**Information shown:**
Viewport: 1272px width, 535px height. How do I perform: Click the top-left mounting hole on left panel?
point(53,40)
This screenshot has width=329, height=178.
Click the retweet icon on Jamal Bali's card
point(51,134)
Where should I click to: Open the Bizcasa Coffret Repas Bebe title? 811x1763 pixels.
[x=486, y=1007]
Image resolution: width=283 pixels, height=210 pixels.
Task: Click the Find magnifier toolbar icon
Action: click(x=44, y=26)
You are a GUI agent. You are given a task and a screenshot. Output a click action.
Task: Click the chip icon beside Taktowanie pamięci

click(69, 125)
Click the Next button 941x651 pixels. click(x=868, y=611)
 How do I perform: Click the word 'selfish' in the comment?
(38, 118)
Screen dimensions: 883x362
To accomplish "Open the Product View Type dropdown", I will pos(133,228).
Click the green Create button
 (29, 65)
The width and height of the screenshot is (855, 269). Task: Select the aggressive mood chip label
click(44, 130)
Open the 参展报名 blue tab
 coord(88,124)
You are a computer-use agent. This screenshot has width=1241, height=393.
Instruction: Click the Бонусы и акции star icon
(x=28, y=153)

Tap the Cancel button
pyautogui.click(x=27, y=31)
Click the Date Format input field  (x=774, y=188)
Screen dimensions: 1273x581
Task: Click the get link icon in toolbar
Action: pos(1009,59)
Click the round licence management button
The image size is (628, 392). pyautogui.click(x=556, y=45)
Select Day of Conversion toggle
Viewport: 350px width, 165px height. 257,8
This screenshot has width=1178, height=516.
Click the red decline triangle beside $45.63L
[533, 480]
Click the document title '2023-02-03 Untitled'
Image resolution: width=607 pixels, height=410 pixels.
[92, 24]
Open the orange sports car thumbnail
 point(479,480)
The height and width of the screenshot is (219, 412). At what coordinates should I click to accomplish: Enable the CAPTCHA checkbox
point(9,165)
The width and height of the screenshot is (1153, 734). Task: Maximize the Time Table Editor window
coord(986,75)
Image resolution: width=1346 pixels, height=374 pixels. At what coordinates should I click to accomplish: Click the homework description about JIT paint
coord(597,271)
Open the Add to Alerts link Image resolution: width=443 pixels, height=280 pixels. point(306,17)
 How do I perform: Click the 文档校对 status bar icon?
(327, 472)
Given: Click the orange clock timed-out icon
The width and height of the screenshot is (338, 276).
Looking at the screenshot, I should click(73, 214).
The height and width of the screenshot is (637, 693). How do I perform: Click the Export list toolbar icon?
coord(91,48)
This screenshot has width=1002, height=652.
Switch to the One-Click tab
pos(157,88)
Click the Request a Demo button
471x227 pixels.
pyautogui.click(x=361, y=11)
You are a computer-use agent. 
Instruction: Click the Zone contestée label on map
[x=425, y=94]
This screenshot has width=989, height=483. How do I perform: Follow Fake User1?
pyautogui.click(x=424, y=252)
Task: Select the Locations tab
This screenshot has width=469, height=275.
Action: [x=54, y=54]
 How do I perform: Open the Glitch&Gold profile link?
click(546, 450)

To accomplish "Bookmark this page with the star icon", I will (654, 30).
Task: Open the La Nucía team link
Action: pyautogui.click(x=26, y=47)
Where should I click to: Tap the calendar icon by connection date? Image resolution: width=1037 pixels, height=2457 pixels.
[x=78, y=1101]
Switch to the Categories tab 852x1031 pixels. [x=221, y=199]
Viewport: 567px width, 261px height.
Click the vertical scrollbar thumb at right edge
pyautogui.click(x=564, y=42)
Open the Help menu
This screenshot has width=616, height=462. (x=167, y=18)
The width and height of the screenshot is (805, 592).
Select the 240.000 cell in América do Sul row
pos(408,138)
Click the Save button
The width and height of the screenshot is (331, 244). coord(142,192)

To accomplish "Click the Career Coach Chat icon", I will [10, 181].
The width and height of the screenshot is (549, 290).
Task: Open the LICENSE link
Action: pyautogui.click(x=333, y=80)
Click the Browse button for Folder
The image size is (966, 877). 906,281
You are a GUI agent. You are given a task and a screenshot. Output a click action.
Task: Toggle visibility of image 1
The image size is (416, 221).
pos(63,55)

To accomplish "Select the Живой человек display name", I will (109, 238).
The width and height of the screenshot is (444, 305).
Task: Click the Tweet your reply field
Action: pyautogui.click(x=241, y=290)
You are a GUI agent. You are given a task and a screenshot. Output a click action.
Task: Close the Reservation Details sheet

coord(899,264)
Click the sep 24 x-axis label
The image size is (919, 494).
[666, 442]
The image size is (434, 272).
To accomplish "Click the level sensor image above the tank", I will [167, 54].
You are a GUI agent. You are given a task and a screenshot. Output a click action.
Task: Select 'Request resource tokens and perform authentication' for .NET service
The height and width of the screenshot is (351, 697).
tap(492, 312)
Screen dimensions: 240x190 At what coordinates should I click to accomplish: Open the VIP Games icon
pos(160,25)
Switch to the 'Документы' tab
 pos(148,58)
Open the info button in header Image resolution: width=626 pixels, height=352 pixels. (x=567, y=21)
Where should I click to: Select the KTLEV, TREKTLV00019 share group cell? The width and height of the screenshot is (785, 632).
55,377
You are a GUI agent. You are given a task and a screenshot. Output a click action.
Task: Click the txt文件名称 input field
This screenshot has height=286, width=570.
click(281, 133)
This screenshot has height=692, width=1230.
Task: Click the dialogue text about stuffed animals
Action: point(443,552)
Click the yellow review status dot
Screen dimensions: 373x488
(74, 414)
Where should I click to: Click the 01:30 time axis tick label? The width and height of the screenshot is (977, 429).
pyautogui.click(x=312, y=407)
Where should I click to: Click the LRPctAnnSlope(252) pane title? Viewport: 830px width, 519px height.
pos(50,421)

**Directions for this task:** Extract from the listing every line that contains the string "input".

**Response to the exercise:**
Click the Date Format input field  (x=774, y=188)
Task: Click the txt文件名称 input field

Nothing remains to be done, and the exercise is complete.